Moins de deux ans après son arrivée, il poursuit sa route en Provence, dans un hôtel avignonnais, où il se consacre aux viennoiseries et aux pâtisseries ; puis chez Michel Husser, alors doublement étoilé au Guide Michelin pour le restaurant de l’hôtel Le Cerf. Là encore, il occupe le poste de chef de partie à la viande durant deux ans et demi. En 2003, Kei Kobayashi gagne Paris, pour rejoindre les cuisines du mythique Plaza Athénée, trois astres au Guide rouge, sous la direction de Jean-François Piège, puis de Christophe Moret. L’expérience durera sept ans : « C’est un gros morceau de ma carrière ; j’ai eu la chance d’être le second du restaurant Alain Ducasse au Plaza Athénée… J’avais demandé à mon ancien chef de me donner un coup de pouce pour intégrer l’établissement. Au début des années 2000, les chefs cherchaient des cuisiniers, maintenant ils reçoivent énormément de CV. Le recrutement dans les grandes maisons a évolué. » De son passage dans ce mythique palace, Kei Kobayashi retient la prédominance du produit ; un culte instauré par Alain Ducasse lui-même et qui a trouvé son paroxysme avec le concept de « naturalité », dans lequel le triptyque poissons, légumes et céréales est mis en avant. « La philosophie de M. Ducasse, c’est la recherche du meilleur produit, la régularité dans les approvisionnements de qualité et la confiance envers les fournisseurs. Cela m’a beaucoup influencé », dévoile le chef.

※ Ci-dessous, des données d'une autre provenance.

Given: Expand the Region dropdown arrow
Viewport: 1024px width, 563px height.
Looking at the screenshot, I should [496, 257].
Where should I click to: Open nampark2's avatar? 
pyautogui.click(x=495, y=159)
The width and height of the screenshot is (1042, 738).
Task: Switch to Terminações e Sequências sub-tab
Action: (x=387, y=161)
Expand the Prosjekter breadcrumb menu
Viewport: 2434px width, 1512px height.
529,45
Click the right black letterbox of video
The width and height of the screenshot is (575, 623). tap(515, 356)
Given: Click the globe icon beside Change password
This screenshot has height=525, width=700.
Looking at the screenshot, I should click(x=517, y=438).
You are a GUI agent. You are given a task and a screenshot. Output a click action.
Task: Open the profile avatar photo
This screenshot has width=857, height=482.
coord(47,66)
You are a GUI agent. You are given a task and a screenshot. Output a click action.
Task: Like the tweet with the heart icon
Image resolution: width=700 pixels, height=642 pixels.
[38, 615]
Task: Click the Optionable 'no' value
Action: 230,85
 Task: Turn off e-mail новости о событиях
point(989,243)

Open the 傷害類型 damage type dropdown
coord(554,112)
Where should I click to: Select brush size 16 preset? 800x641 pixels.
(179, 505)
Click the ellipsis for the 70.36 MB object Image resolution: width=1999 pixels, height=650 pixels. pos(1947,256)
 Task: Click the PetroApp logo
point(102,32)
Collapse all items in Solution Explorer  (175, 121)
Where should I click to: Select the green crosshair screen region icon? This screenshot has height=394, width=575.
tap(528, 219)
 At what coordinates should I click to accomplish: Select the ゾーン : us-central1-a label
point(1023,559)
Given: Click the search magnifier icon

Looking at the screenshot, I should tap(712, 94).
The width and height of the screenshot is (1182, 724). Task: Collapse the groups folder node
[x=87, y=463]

Il décide finalement de voler de ses propres ailes dès 2010, en faisant l’acquisition du restaurant de Gérard Besson, Le Coq Héron, qu’il rebaptise Restaurant Kei. Le premier service a lieu en 2011 et, pour le Japonais, c’est le grand bain : « Je suis passé de cuisinier à chef propriétaire, avec le lot de contraintes que cela engendre : management, administratif, etc. Il faut surveiller ses achats et savoir anticiper. » Le restaurant de Kei Kobayashi (une trentaine de couverts) est ainsi animé par dix personnes en cuisine et sept en salle. Le chef met un point d’honneur à parler « d’équipe », estimant qu’un maître queux et ses compositions culinaires ne sont rien sans de fidèles lieutenants.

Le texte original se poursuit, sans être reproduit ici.